• **SELECTED EXCERPT**:
========================
# Coolest Tricks To Learn



## Guest (Dec 17, 2008)

1080s are pretty cool .


----------



## Rocan (Dec 3, 2008)

i LOVE dem misty flips XD


----------



## Guest (Dec 18, 2008)

Hey, you guys left out the grind-on-your-head trick!

Anyways, try some basic spins. Do backside 3's with a melon, or whatever grab you want really. Frontboards always look nice as well.


----------



## burritosandsnow (Nov 22, 2008)

every few years transworld or snowboarder will do an interview issue where one of the stock questions is " whats your favorite trick" and every year without fail from jib kid to big mtn riders the number one answer is backside 180's. you get a mean backside 180 in your arsenal youll get mad respect anywhere anytime.


----------



## Guest (Dec 18, 2008)

rodeo 
or a big mute ,always nice

i also like to see a well performed frontside nose slide


----------



## burritosandsnow (Nov 22, 2008)

imo the basics ..

180's both ways and switch both ways

threes both ways 

straight air super methods

stale mute nose melon and tail grabs are also steezy imo

for boxes rails 

nose and tail presses

frontboards

backlips

backtails

these are the must have basics imo after MASTERING these you can move to 180 in 270 out etc on boxes and 540s and corks on jumps and getting into switch

ill take 10 super big steezy basic tricks over something thats tech but jerky and small ( like a 720 thats 3ft high and 8 ft long )


----------



## Guest (Dec 18, 2008)

Not everyone appreciates them but I think big slow 180s (mainly bs) with a clean grab can look and feel good sometimes. Bluntstalls are also a little trick I like to do when I can and you can make them looks pretty stylish sometimes


----------



## pipidulce (Oct 3, 2008)

you could try inverted aerials. they're the easiest group of tricks to learn and are pretty safe as well


----------



## Guest (Dec 19, 2008)
========================
• **ROWS**:
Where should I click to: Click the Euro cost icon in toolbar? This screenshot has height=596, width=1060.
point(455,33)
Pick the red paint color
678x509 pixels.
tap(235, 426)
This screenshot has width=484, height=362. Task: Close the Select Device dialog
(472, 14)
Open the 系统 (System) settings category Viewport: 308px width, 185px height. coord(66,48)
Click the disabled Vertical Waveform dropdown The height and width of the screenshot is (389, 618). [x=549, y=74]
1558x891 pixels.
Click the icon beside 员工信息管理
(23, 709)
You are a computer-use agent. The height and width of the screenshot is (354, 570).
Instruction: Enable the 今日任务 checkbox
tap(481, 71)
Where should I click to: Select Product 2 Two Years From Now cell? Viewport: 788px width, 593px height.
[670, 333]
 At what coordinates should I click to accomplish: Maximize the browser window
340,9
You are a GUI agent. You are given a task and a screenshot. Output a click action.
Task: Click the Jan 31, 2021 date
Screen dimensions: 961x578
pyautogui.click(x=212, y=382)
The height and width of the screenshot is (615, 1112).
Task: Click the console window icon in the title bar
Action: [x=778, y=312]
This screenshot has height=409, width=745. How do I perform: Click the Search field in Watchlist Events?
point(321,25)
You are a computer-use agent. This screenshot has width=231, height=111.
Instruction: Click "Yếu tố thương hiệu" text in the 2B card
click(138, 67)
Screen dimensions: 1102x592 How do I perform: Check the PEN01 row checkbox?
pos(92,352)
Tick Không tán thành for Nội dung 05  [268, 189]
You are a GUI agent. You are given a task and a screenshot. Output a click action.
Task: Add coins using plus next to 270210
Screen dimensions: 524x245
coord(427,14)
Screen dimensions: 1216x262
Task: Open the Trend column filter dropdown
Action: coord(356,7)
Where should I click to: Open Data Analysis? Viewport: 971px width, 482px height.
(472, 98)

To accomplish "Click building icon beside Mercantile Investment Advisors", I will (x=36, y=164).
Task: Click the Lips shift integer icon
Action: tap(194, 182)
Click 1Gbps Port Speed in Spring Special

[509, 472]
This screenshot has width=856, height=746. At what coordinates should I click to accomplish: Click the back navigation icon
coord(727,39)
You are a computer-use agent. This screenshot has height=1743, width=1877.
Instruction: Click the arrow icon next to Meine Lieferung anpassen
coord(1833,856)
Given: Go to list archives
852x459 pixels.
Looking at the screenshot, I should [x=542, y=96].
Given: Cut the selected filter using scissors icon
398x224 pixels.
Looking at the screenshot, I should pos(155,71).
========================
• **DIRECTIONS FOR THIS TASK**:
Write the next part of the snowboard tricks thread, picking up right after its final line. The listing can be left aside here.

• **ANSWER**:
pipidulce said:


> you could try inverted aerials. they're the easiest group of tricks to learn and are pretty safe as well


what is an inverted aerial?


----------



## Guest (Dec 19, 2008)

falconis said:


> what is an inverted aerial?


I'm with you here, I have no idea! Just been typing them into youtube to find out what these are  they look really hard to do but fun


----------



## lions81 (Nov 19, 2008)

I took some of your guys to try some new tricks. I could already do a switch frontside 180 and a frontside 180 but landed some backside 180's on this kicker my friends and my friend has a box so i almost made it all the way down with a tail slide but i slided off. THX guys for the responses


----------



## Guest (Dec 20, 2008)

inverted aerial= frontflip???


----------



## lions81 (Nov 19, 2008)

falconis said:


> inverted aerial= frontflip???


I'm guessing its just like a tweaked out flip


----------



## Rocan (Dec 3, 2008)

its like doing a barrel roll... like... doing a front flip when standing on the ground, then doing it on a board in the air.


----------



## Guest (Dec 20, 2008)

Rocan said:


> its like doing a barrel roll... like... doing a front flip when standing on the ground, then doing it on a board in the air.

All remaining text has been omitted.